Sunday, May 08, 2011

Faster Javascript String matching

Ever had to match a lot of strings (say article titles or names of people) to a user entered query? I'm sure you always:
  1. Looped around the values and
  2. Performed a substring search on these strings

Well, it turns out that both are suboptimal. Let us for a minute assume that the data you have is relatively static (doesn't change too much over time) and that queries really should be satisfied quickly. If that is the case, then you would be better off:
  1. Maintaining all the data to be queried in a single string (delimited by a $ or # sign - something that is not expected to be present in the data itself)
  2. Performing a regular-expression match on the aforementioned string

Assuming that the regular expression engine is optimized (and mostly they are), a regexp match would be much faster than a naive O(n2) search.

Let's look at some code and the resulting running time for either approach.

function random_string(len) {
    var s = '';
    for (var i = 0; i < len; ++i) {
        s += String.fromCharCode(Math.round(97 + Math.random()*26));
    }
    return s;
}

var rs = [ ];
var total_length = 0;
// Stores the start index of each string in rs.join('$');
var indexes = [ ];

for (var i = 0; i < 300000; ++i) {
    var s = random_string(40);
    rs.push(s);
    indexes.push(total_length);
    total_length += (s.length + 1);
}

function test_01(rs) {
    // Returns the number of elements in 'rs' that match the regexp /ret/
    var re = /ret/g;
    var cnt = 0;
    for (var i = 0; i < rs.length; ++i) {
        var m = rs[i].match(re);
        if (m) {
            cnt += 1;
        }
    }
    return cnt;
}

function test_02(rs) {
    // Returns the number of elements in 'rs' that match the regexp /ret/
    var re = /ret/g;
    var s = rs.join('$');
    // Indexes of strings in 'rs' that matched
    var idx = [ -1 ];
    var ii = 0;
    var m = re.exec(s);
    while (m) {
        while (ii < indexes.length && indexes[ii] <= m.index) {
            ++ii;
        }
        if (idx[idx.length-1] != ii) {
            idx.push(ii);
        }
        m = re.exec(s);
    }
    return idx.length - 1;
}

d1 = new Date();
console.log("test_01:", test_01(rs));
d2 = new Date()
console.log("test_01 time:", d2-d1);

d1 = new Date();
console.log("test_02:", test_02(rs));
d2 = new Date()
console.log("test_02 time:", d2-d1);

This is the output that running this code produces:

test_01: 665
test_01 time: 935
test_02: 665
test_02 time: 257

Which means that the longer code is actually 2.63 times faster than the more beautiful looking code.
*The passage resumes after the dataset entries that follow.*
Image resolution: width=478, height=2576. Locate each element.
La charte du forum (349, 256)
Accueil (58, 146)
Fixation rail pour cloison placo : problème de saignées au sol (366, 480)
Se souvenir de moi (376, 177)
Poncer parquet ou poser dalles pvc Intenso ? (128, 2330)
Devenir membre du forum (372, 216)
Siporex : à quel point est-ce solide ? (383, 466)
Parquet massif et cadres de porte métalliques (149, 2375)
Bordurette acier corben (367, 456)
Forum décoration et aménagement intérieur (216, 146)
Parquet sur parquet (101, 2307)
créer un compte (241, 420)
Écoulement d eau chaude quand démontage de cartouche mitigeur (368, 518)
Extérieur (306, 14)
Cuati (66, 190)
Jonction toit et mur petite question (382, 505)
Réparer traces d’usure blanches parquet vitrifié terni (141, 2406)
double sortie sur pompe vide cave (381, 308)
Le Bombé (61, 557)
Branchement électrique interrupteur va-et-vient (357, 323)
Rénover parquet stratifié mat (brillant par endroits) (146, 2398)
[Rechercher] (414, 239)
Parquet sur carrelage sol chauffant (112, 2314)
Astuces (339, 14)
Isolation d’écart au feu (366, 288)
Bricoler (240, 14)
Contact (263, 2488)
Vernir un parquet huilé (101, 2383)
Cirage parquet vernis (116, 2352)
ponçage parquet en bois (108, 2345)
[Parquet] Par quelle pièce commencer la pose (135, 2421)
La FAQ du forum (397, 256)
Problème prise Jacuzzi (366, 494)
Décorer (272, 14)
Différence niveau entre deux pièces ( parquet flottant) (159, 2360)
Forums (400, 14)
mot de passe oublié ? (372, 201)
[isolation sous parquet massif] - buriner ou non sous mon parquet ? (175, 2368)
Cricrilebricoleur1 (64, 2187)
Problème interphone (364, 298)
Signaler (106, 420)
When the difference between 200ms and 300ms is felt by the user (for UI centric applications), this can be a huge improvement to the perceived responsiveness of the application.

Computing the Cumulative sum of a range of elements in a binary tree

Let us assume the alternative definition of a BST (Binary Search Tree), namely: "The left subtree shall contain elements less than or equal to the element at the root and the right subtree shall contain elements greater than or equal to the element at the root".

This means that if we want to compute the cumulative sum of all numbers ≤ to a given number, we need to update some metadata every time a node is added to the tree or removed from the tree (and for a balanced BST also when rebalancing occurs). Fortunately, this implementation of the AVL Tree allows us to do just this by way of hook functions that you can pass to it via the constructor.

We define a function binary_tree_summer that computes the cumulative sum of a node and its child nodes and stores in the sum attribute of the node.

To query the cumulative sum, we define a function query_sum that basically employs the following strategy (given our definition of the BST above):
  • If the value at the node is ≤ than the value we are looking for, we take the cumulative sum at the node, subtract from it the sum in it's right subtree (since we don't know how many elements in the right subtree will match our query) and then add the result of querying the right subtree
  • If the value at the node is > the value we are looking for, we are assured that the complete range lies in the node's left subtree, so we query the left subtree

You can see that at every stage, we decide to go either left or right, which means that our runtime is bounded by the height of the tree, which fortunately in case of an AVL Tree is at most O(log n).

The code for such a use-case is shown below:

function cumulative_sum() {
    var items = [ 4, 9, 2, 5, 4, 2, 1, 2, 3, 2, 1, 7, 3, 2 ];

    function binary_tree_summer(node) {
        var _s = (node.left ? node.left.sum : 0) + 
         (node.right ? node.right.sum : 0) + node.value;
        node.sum = _s;
    }

    var tree = new algo.AVLTree(algo.cmp_lt, binary_tree_summer);
    for (var i = 0; i < items.length; ++i) {
        tree.insert(items[i]);
    }

    function query_sum(node, value) {
        // We do the query like we do for a Segment Tree
        if (!node) {
            return 0;
    }

    if (node.value <= value) {
        var sub = node.right ? node.right.sum : 0;
        return node.sum - sub + query_sum(node.right, value);
    }
    else {
        // node.value > value
        return query_sum(node.left, value);
    }
}

console.log("<= 2:", query_sum(tree.root, 2));
console.log("<= 5:", query_sum(tree.root, 5));

Let's look at summing all numbers ≤ 2. The diagram below shows us how the call flow looks like. Note:
  • The green lines are the paths followed down the root
  • The red lines are the paths that are rejected (not followed)
  • The numbers in blue above each node denote the value of the sum attribute for that node


The sum is obtained in the following manner for values ≤ 2: 47-39+4


The diagram below shows us the call flow for summing all numbers ≤ 5.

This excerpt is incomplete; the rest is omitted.